DOCUMENT EXTRACT →
►

# Taillights not always on with headlights?



## Reid (Apr 25, 2018)

I was driving in the rain yesterday, and came across another 3 with no taillights. Visibility was a bit poor, so I glanced down at my screen, curious as to why the other car's lights weren't on. My headlights were showing as on. But then later when I passed that car, I noticed their headlights (and foglights) were, in fact, on! 

I noticed a few other 3s in the same state on my drive -- which led me to the conclusion that, even though my car was telling me my lights were on, it was probably that my taillights were completely out! 

I'm not sure if there's a difference between "lights on because wipers are on" (CA law now, and likely the software on most cars triggers auto headlights with wipers by now)... or if it's some kind of "low light but not night" state... Regardless, I find it surprising that there's a mode where the headlights are on but the taillights are not. I'm not sure why this would be desirable. 

Can't find anything on this topic via a search. Anyone know more detail about what causes this state?


----------



## BluestarE3 (Oct 12, 2017)

Yes, the highlights do come on automatically when the wipers are in operation. This is also mentioned in the owner's manual, but it doesn't say anything about the taillights. I've always assumed the taillights come on with the headlights, but now you've piqued my curiosity. When it starts raining here again, I may have to check it out.


----------



## MelindaV (Apr 2, 2016)

Reid said:


> I was driving in the rain yesterday, and came across another 3 with no taillights. Visibility was a bit poor, so I glanced down at my screen, curious as to why the other car's lights weren't on. My headlights were showing as on. But then later when I passed that car, I noticed their headlights (and foglights) were, in fact, on!

◄

WHAT TO DO →
• 1. Answer these questions about the taillight thread:
(a) What did Reid see was on when passing the other car?
(b) According to BluestarE3, what does the owner's manual say nothing about?
(c) Which state's law does Reid mention?
• 2. List the username of every person who posted in the taillight thread.
• 3. Print the part of the taillight thread starting with "I'm not sure if" and going on through "(Oct 12, 2017)".
None of the items have anything to do with the taillight thread.

DATA SUPPLIED →
►

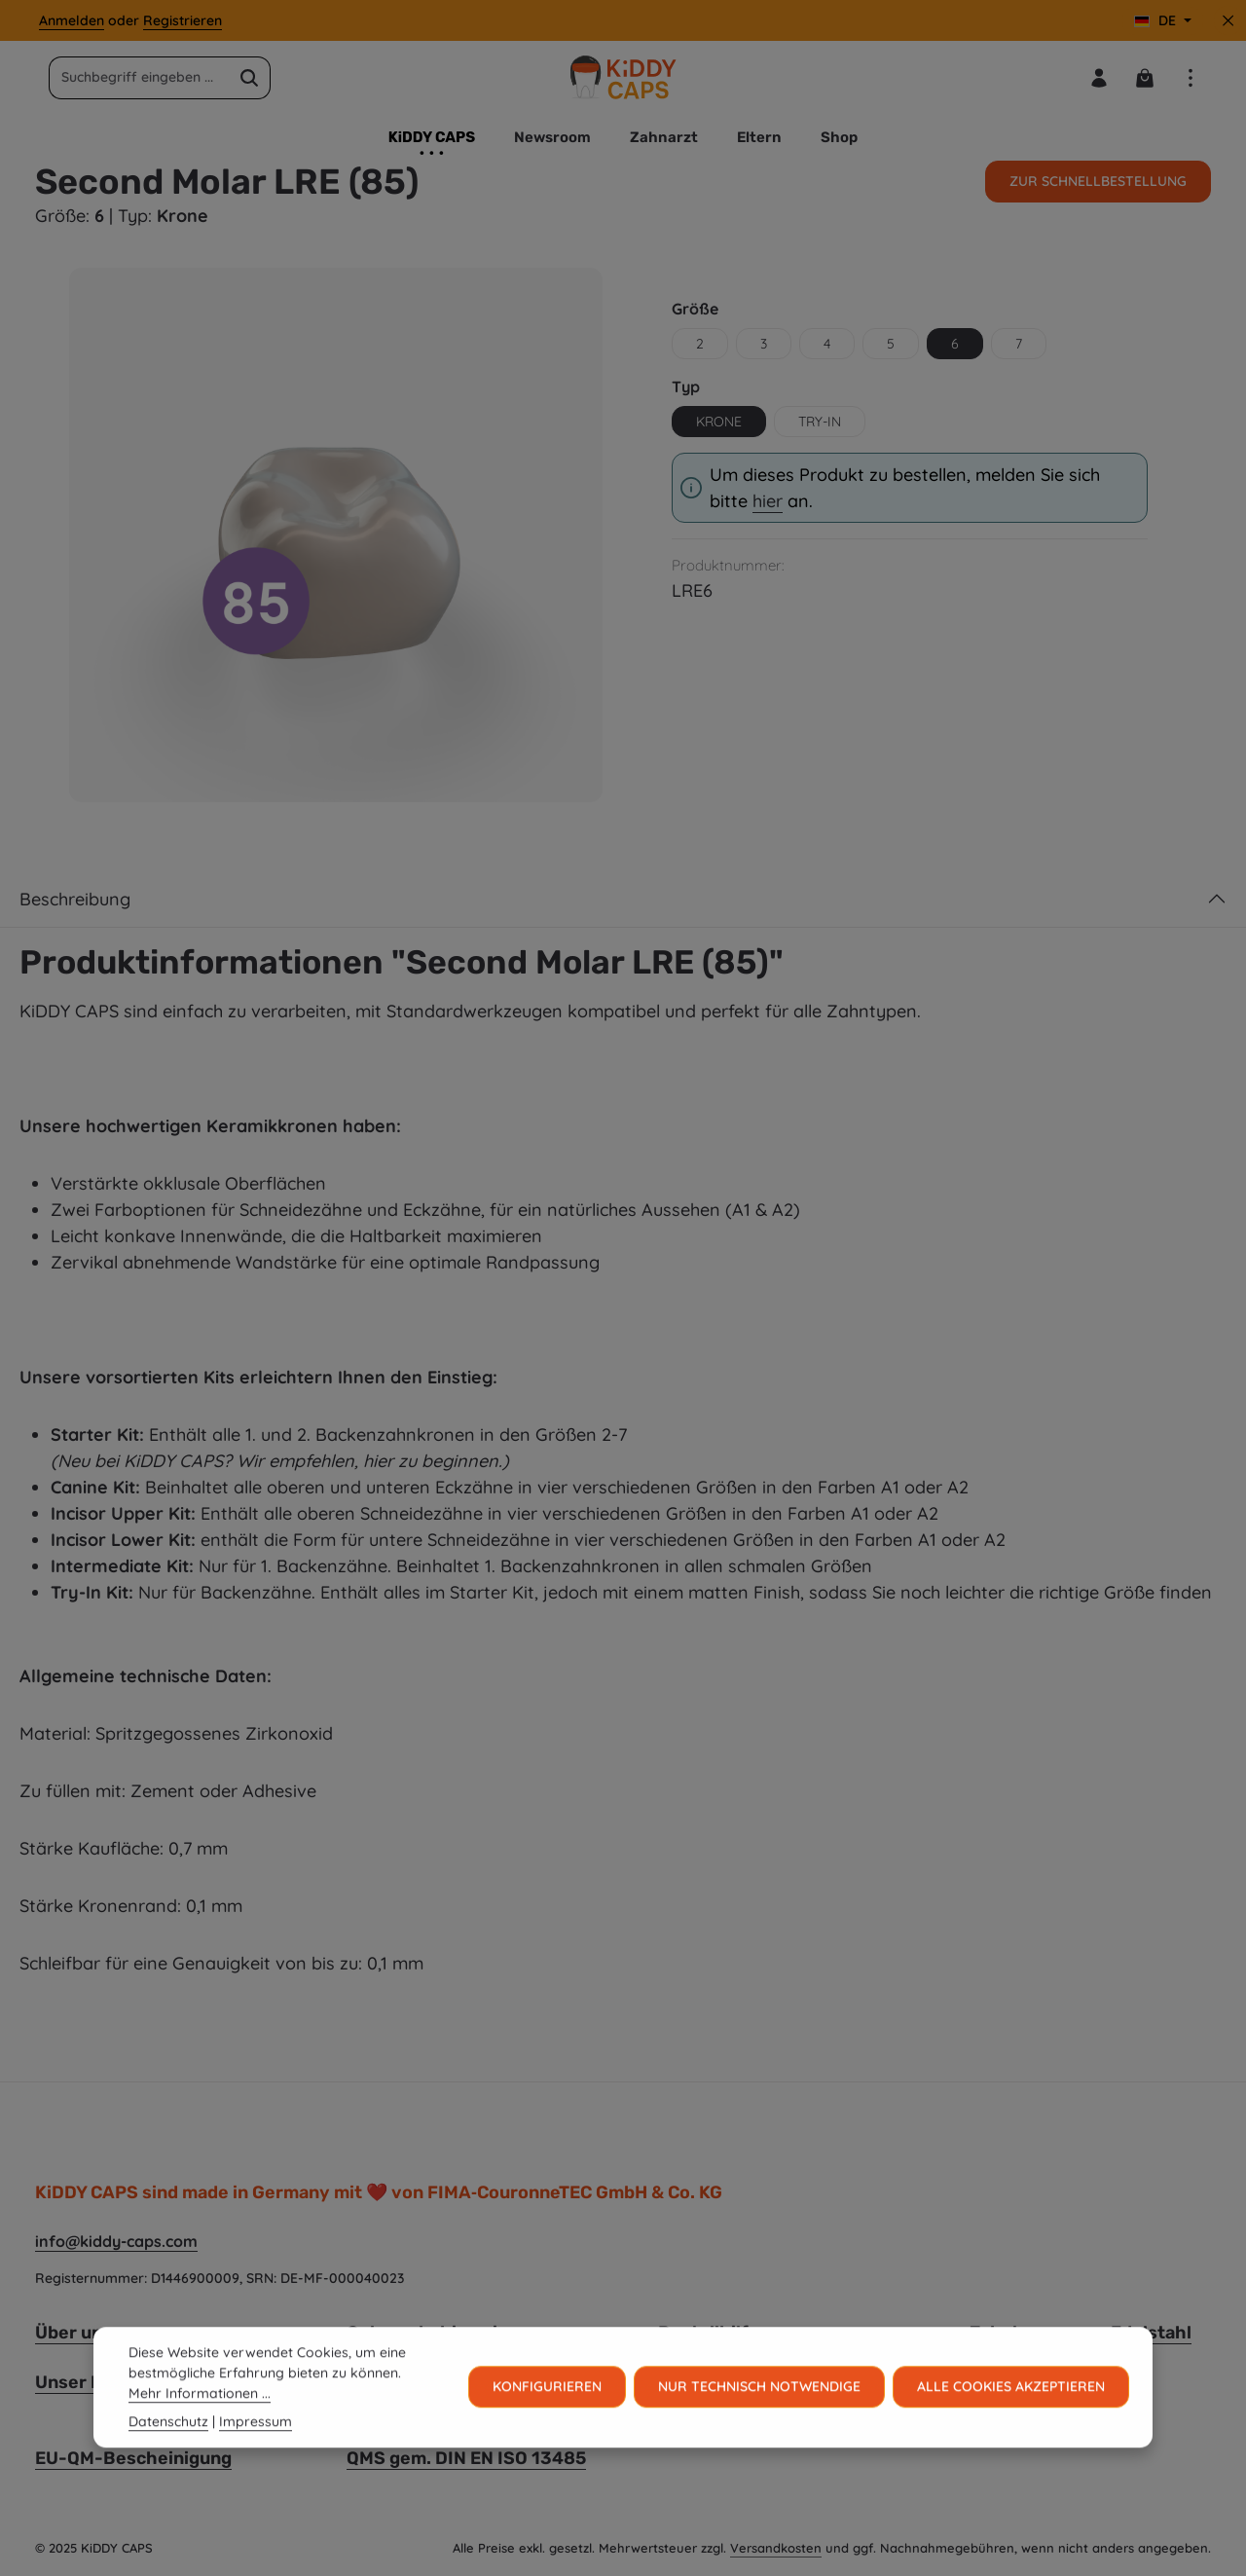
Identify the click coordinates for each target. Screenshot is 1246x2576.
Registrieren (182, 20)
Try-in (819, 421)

◄
►

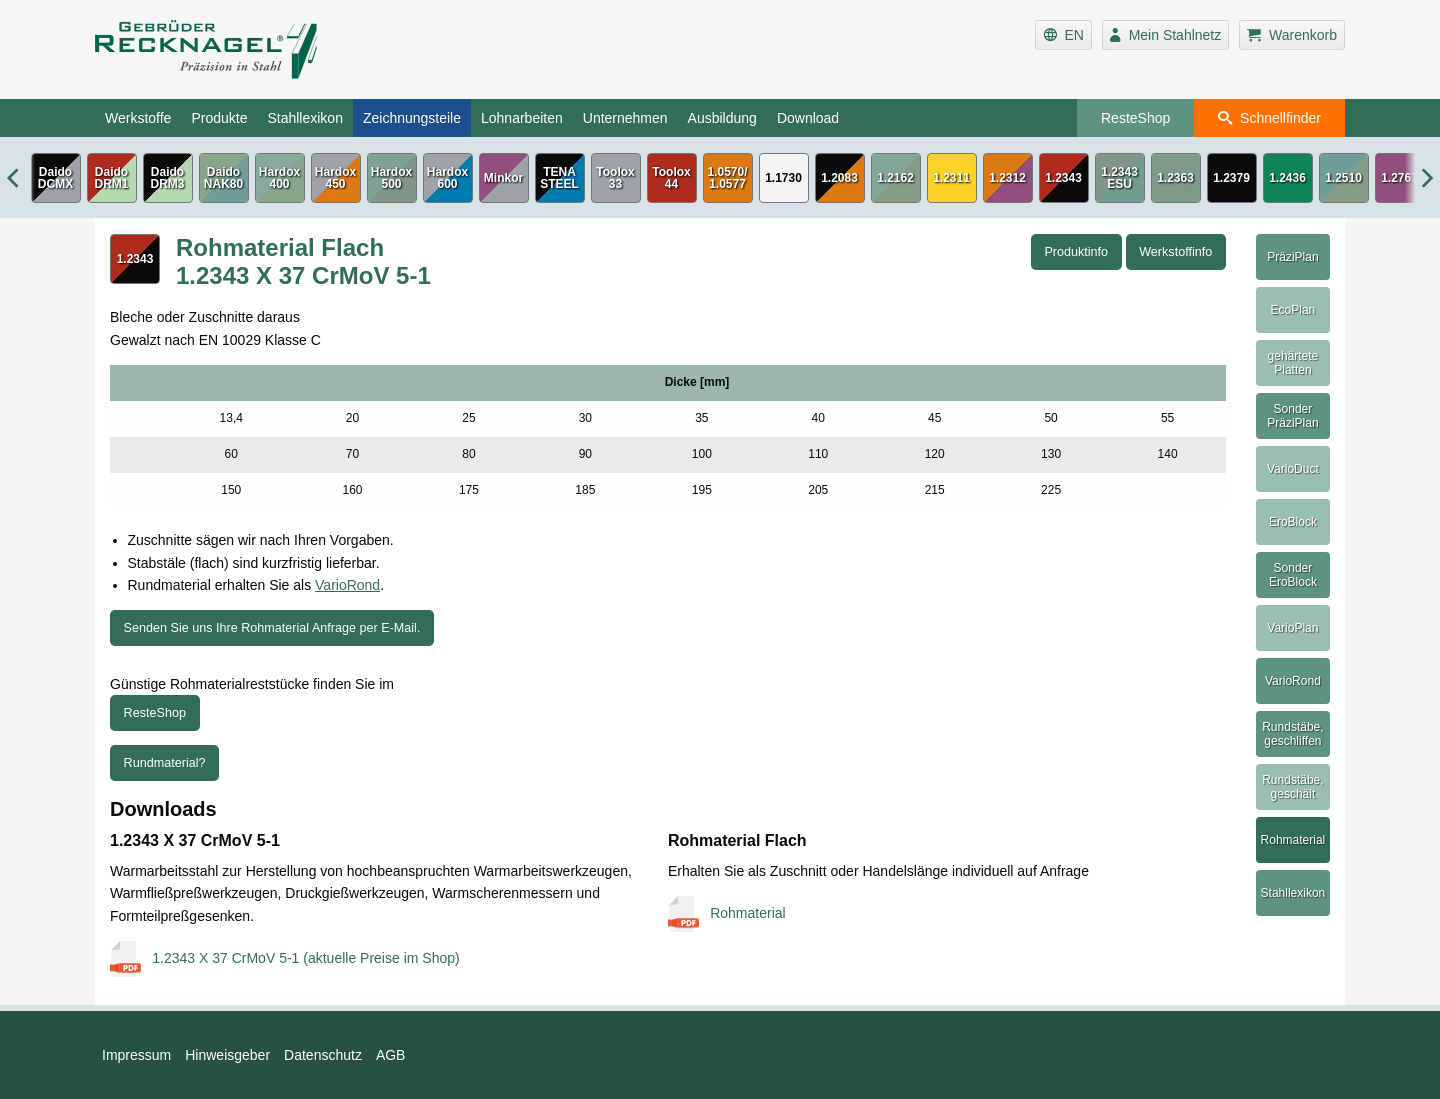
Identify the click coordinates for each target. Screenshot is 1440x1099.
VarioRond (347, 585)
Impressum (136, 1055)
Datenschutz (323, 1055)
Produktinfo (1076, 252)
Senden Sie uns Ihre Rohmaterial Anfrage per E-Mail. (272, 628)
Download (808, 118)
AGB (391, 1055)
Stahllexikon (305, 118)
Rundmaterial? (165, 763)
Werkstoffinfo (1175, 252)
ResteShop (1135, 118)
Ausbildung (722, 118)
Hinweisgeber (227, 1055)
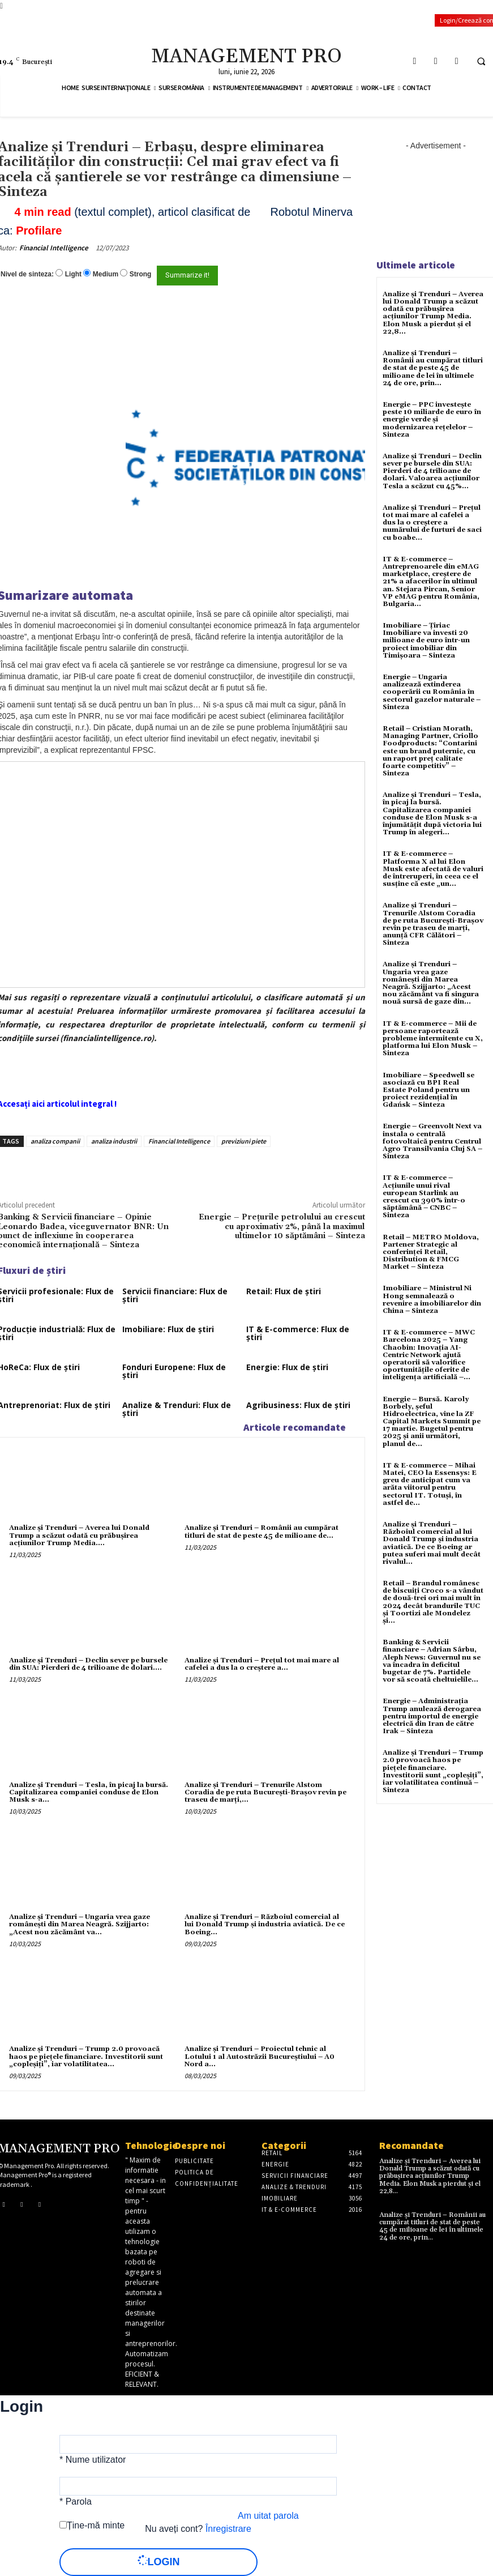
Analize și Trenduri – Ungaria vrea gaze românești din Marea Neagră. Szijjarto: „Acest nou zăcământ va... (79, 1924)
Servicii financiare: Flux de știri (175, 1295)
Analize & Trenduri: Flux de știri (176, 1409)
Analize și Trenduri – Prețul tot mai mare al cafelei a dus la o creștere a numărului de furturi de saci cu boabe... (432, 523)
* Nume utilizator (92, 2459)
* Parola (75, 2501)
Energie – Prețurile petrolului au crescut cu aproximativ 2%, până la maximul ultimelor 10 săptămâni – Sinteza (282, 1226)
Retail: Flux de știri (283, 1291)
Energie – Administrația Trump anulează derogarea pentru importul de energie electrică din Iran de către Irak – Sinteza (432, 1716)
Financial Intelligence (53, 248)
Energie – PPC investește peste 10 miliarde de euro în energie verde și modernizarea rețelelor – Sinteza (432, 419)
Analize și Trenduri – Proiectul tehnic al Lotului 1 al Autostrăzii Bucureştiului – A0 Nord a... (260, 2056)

◄
►

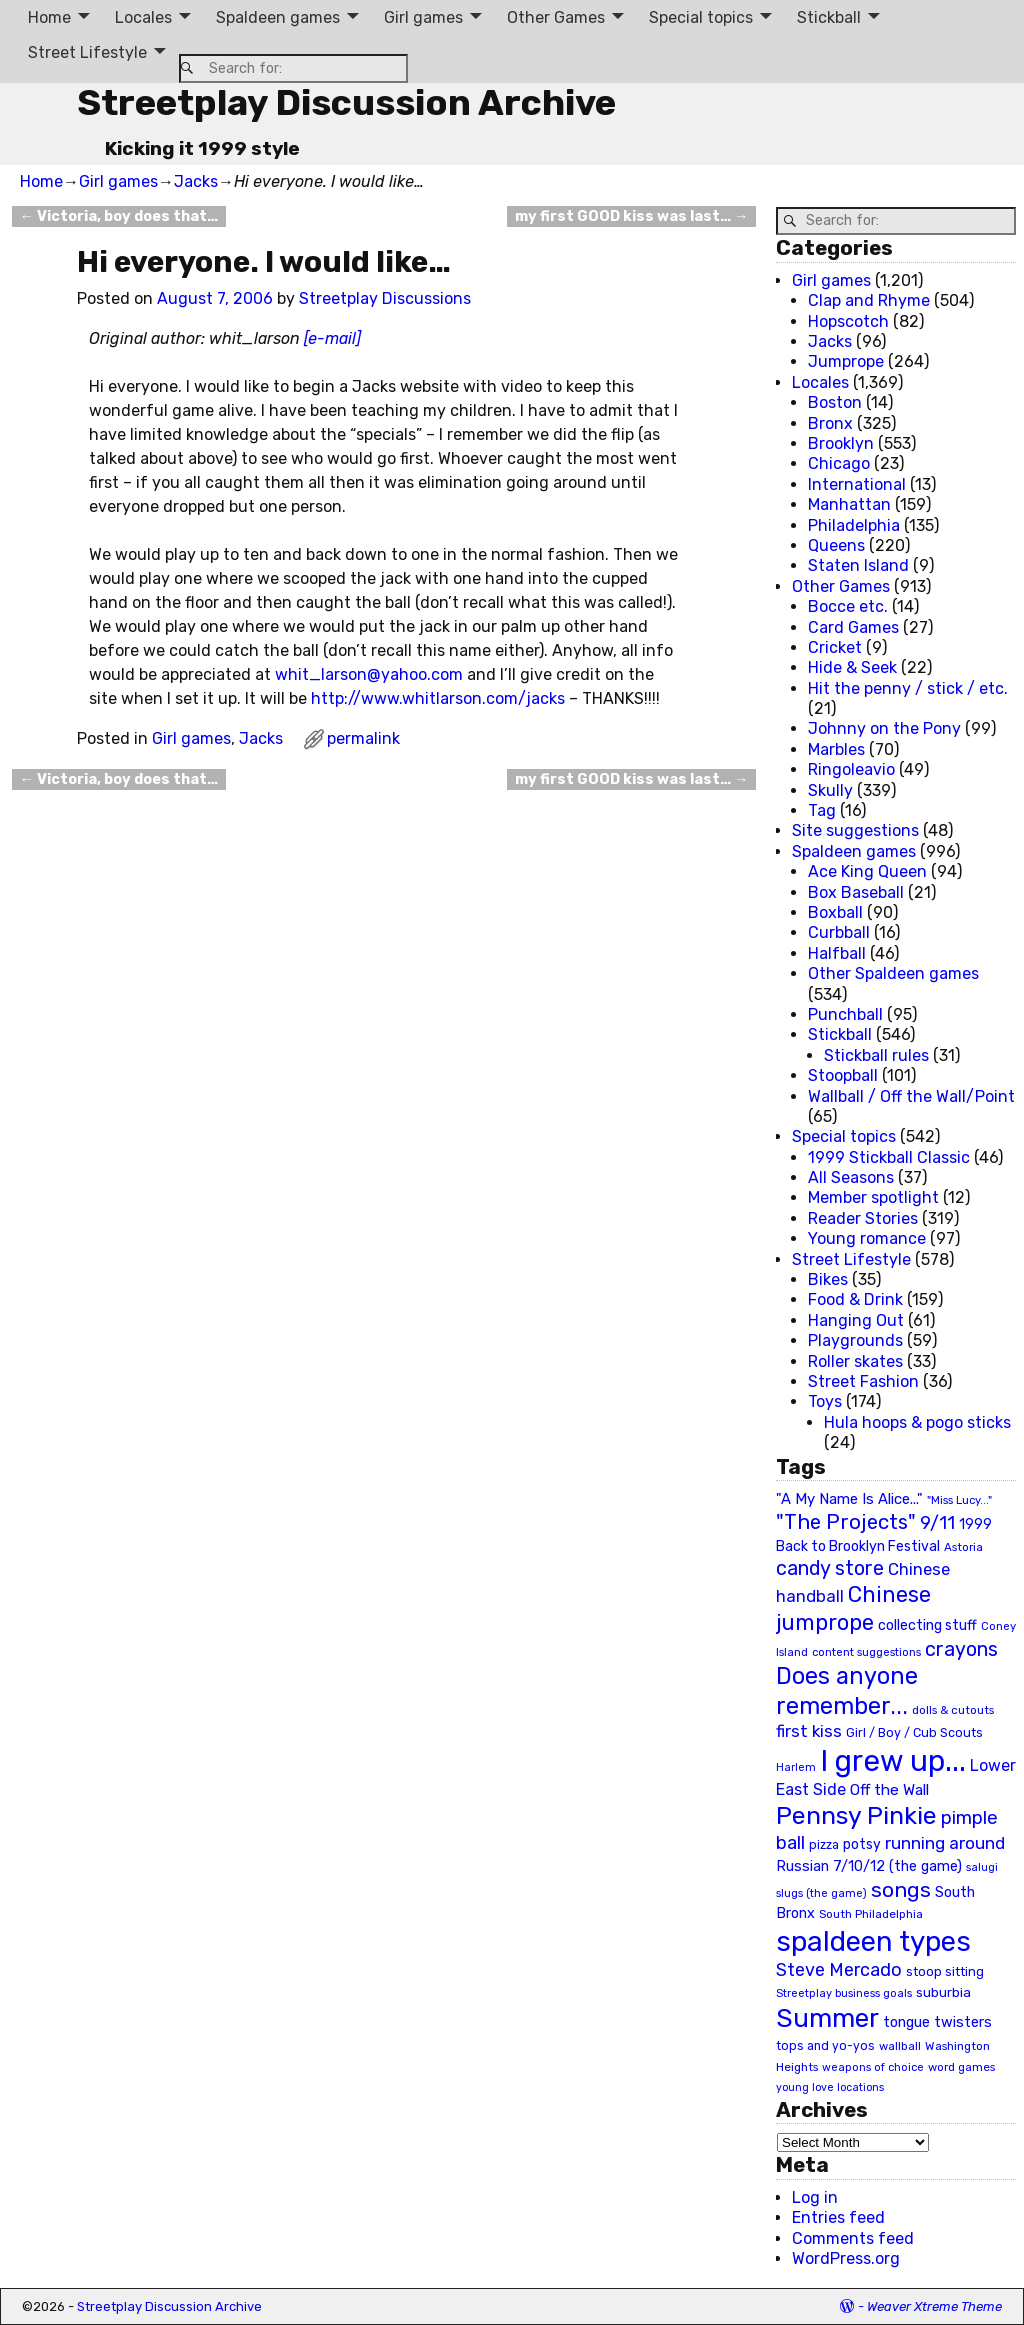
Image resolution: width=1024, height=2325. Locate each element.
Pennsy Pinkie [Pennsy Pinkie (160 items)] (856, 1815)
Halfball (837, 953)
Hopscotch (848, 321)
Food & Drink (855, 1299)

◄

OUTPUTS →
• 1.
(a) The car's headlights and foglights.
(b) The taillights.
(c) CA.

• 2. Reid, BluestarE3, MelindaV

• 3.
I'm not sure if there's a difference between "lights on because wipers are on" (CA law now, and likely the software on most cars triggers auto headlights with wipers by now)... or if it's some kind of "low light but not night" state... Regardless, I find it surprising that there's a mode where the headlights are on but the taillights are not. I'm not sure why this would be desirable. 

Can't find anything on this topic via a search. Anyone know more detail about what causes this state?


----------



## BluestarE3 (Oct 12, 2017)